WHO’S FUNDING THE AD? The campaign against the measure, primarily bankrolled by tobacco companies such as Philip Morris USA and R.J. Reynolds, recently released a 30-second ad that is just one of a slew of statewide TV ads aimed at convincing voters that Proposition 56 would hurt schools. So far, the tobacco industry has pumped $56 million into defeating the measure.
WHAT DOES THE AD SAY? One recent TV ad features Davina Keiser, a Long Beach math teacher, walking into a dimly lit classroom. “Good schools are important to my students and California,” she begins solemnly. Keiser says
that’s the reason voters “passed a law to ensure that schools get 43 percent of any new tax revenue.” She’s referring to Proposition 98, a measure passed by California voters in 1988 that requires the state to set aside a certain percentage of general-fund revenues for schools and community colleges. “I was astounded to learn that Prop. 56 was written intentionally to undermine that guarantee,” the teacher says as the words “Cheat schools of $600 million a year” appears on the bottom of the screen.

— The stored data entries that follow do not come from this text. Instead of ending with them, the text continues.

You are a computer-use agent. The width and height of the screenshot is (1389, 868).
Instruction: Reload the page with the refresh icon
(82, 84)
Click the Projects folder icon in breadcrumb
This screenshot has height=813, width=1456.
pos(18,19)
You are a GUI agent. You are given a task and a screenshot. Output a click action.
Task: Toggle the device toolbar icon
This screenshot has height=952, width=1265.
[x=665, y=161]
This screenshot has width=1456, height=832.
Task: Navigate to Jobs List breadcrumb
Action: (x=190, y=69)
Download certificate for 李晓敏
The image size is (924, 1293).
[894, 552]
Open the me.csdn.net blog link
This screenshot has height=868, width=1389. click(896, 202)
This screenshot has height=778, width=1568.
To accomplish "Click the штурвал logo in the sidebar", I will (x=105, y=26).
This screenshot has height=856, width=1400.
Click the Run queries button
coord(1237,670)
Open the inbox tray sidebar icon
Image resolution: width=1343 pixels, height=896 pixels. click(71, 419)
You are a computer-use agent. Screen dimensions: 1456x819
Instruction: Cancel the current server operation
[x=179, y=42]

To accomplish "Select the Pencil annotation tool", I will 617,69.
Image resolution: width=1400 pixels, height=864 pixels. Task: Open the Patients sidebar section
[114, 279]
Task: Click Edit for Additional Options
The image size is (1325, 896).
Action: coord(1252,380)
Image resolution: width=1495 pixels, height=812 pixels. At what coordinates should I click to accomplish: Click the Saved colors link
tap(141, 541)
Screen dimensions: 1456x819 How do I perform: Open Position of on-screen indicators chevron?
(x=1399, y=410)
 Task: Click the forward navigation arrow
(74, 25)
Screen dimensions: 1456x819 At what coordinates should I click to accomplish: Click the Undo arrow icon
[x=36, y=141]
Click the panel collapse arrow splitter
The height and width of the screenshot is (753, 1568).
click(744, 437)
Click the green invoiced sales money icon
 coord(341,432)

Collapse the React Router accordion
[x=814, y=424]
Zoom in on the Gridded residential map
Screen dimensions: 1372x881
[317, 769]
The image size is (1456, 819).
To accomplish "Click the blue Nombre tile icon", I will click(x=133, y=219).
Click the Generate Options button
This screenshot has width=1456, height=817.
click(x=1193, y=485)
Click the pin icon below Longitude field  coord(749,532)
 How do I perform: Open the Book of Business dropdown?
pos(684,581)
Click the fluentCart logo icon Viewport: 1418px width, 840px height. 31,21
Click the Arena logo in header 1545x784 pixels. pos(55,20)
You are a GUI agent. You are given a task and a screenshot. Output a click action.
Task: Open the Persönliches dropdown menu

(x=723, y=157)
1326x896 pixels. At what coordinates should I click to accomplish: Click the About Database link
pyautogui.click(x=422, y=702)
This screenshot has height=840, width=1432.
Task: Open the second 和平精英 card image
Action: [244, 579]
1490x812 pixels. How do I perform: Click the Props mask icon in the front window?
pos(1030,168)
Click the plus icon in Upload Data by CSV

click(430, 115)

The ad also claims that most of the revenue from Proposition 56 would go to “wealthy special interests” such as insurance companies, but “not one penny goes to improve our kids’ schools.” After passing out pencils to empty desks, the teacher concludes: “That’s just bad math.”
IS IT TRUE? The ad is shamelessly deceptive. Of the up to $1.4 billion the tobacco tax is expected to generate in its first year, roughly $20 million is pegged for “school programs” to prevent and reduce the use of tobacco by young people, according to the nonpartisan Legislative Analyst’s Office. While it’s true that money raised by Proposition 56 would be exempt from requirements set by Proposition 98, it’s misleading to say schools are being “cheated” out of anything. Yes, the revenue from Proposition 56 goes into a special fund — but that’s not unusual for special taxes such as tobacco taxes. In fact, the revenue from the state’s current 87cent tobacco tax goes into a special fund that primarily supports early childhood development programs and tobacco education and prevention efforts. Only 10 cents from the current tax goes to the state’s general fund.
The irony is that if Proposition 56 fails — as the tobacco industry hopes — schools won’t get any more money, not even the $20 million for the anti-tobacco programs. The claim that “wealthy special interests” would be the main beneficiaries of the increased tax is highly misleading. Most of the new tax’s revenue — about 82 percent — goes toward Medi-Cal, a state and federal government program that provides health coverage for California’s poor. The program, which now covers about a third of Californians, currently provides low reimbursement rates to hospitals and doctors. So infusing the system with more cash could stabilize the Medi-Cal system. Medi-Cal would also eventually save millions if more Californians stop smoking because of the higher tax.